Tegoroczna konferencja nosiła roboczy podtytuł „Jak uodpornić przymierze transatlantyckie przed niefortunną przyszłością”. To aluzja do ewentualnej wygranej Donalda Trump’a w 2024 r. i spodziewanego pogorszenia się stosunków między Europą i Stanami Zjednoczonymi. Podtematami były sesje na temat dezinformacji, przyszłości Ukrainy, kryzysu energetycznego, wpływów Chin oraz roli nowych technologii. Spośród ok. 80 zaproszonych gości ze świata dyplomacji, środowisk akademickich i grup doradczych ostatecznie w debatach wzięło udział 50 ekspertów.

Jak informuje dr Krzysztof Błędowski, dość zaskakująco zapadła zgoda co to tezy, iż przyszłość Europy będzie budowana bez Rosji. Należy nie tylko odciąć Rosję od zasobów umożliwiających dalsze prowadzenie przez nią agresji przeciw Ukrainie, ale też osłabić kraj gospodarczo. Byłby to jeden z elementów wzmacniających obronność całej Europy od ewentualnego przyszłego zagrożenia ze strony rewizjonistycznej Rosji. Podkreślono też, że wewnętrzna stabilność kontynentu – i gospodarcza, i militarna – jest konieczna do zapewnienia stabilności zewnętrznej.

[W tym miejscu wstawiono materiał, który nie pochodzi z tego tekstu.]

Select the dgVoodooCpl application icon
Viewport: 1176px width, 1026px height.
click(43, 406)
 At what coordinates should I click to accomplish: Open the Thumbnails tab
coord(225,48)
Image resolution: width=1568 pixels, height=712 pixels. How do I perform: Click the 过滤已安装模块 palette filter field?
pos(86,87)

W kwestii energii, uczestnicy pragmatycznie wskazywali na energochłonność nowych technologii, w tym źródeł odnawialnych. Węgiel, choć bardzo brudny, jest najbardziej zasobnym surowcem energii w Europie podczas gdy Chiny kontrolują 100% łańcuchów wartości produkcji paneli słonecznych. Autonomia strategiczna nabiera w tym kontekście nowego wymiaru. Pragmatyczne głosy wykazywały, że atom jest drogim kanałem produkcji taniej energii podczas gdy OZE są tanim kanałem produkcji drogiej energii. Odrębnym problemem są wewnętrzne trudności UE w zwarciu szeregów tak, aby polityka europejska względem Chin nie była osłabiana małostkowymi wyłamaniami. Bardziej niż było to w poprzednich latach, uczestnicy byli zgodni co do tego, że China stały się strategicznym oponentem (adversary) Europy.

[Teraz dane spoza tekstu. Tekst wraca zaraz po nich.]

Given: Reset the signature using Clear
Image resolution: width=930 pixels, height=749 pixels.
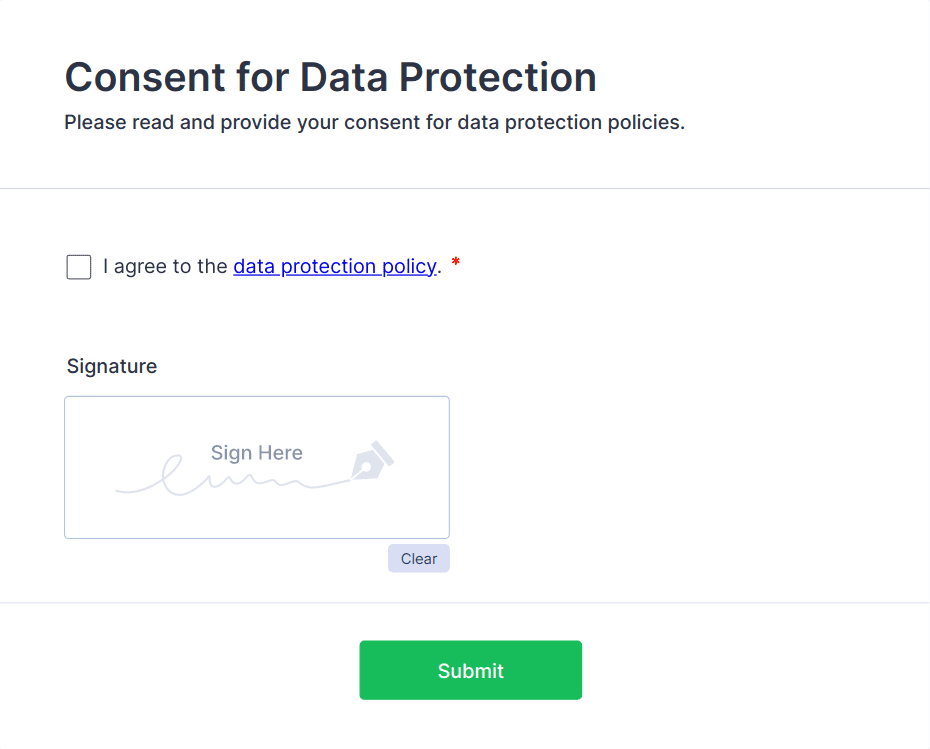Looking at the screenshot, I should [x=418, y=559].
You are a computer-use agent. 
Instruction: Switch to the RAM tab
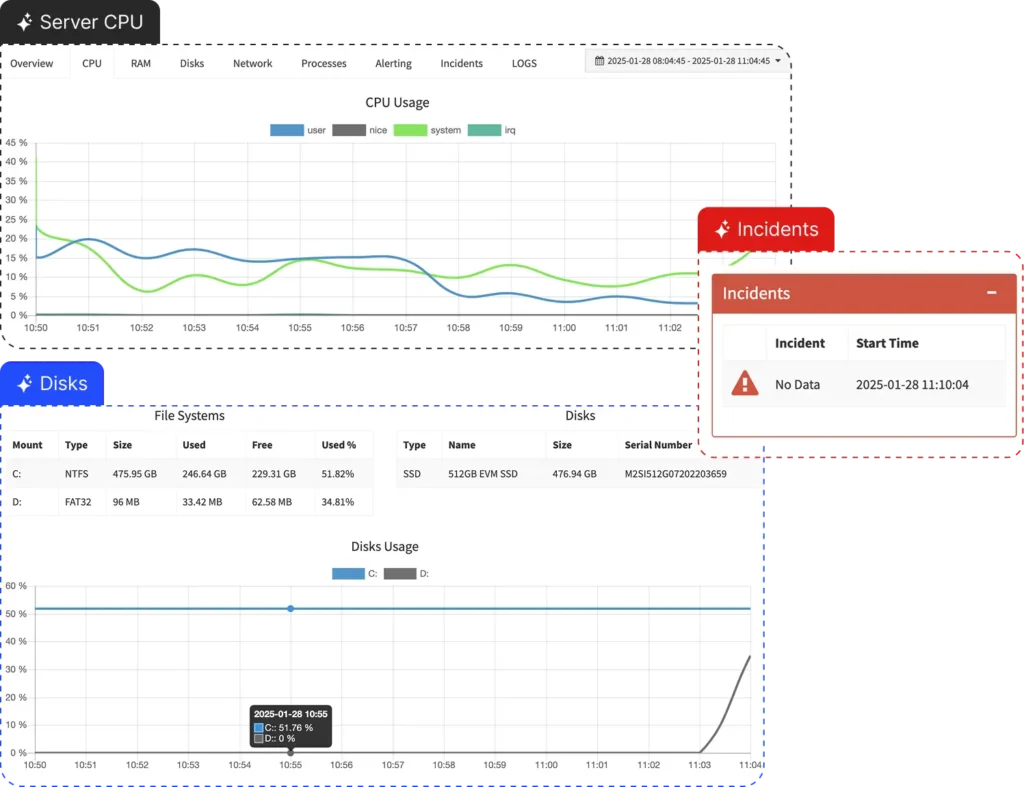(x=141, y=63)
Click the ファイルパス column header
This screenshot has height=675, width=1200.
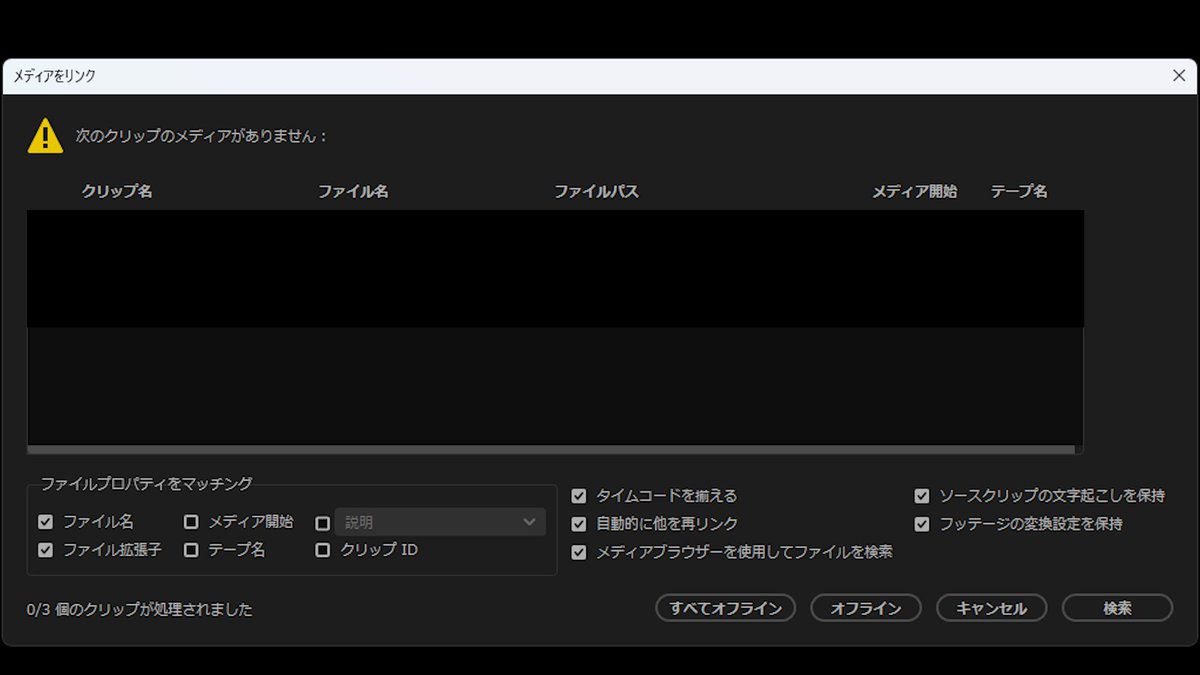point(596,191)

W kwestiach stosunków gospodarczych między USA i UE, uczestnicy borykali się ze znalezieniem właściwej formuły co do ugody handlowej, inwestycyjnej i regulacyjnej. W erze prezydentury Joe Biden’a brak jest po stronie amerykańskiej impulsu do szeroko zakrojonego traktatu z UE o wolnym handlu. Być może uda się znaleźć porozumienie w wąskiej gamie tematów, takich jak „czyste technologie” czy zabezpieczenia prywatności transferu danych.

Ostatecznie największym atutem Zachodu jest jego globalne przywództwo w podtrzymywaniu pewnego systemu wartości. Według tego systemu, stosunki polityczne i gospodarcze oparte na liberalnych zasadach otwartego handlu, demokracji i poszanowania praw człowieka zapewniają najlepiej pokój i dobrobyt. Zgoda co do tych tez zawsze będzie kamieniem węgielnym sojuszu transatlantyckiego.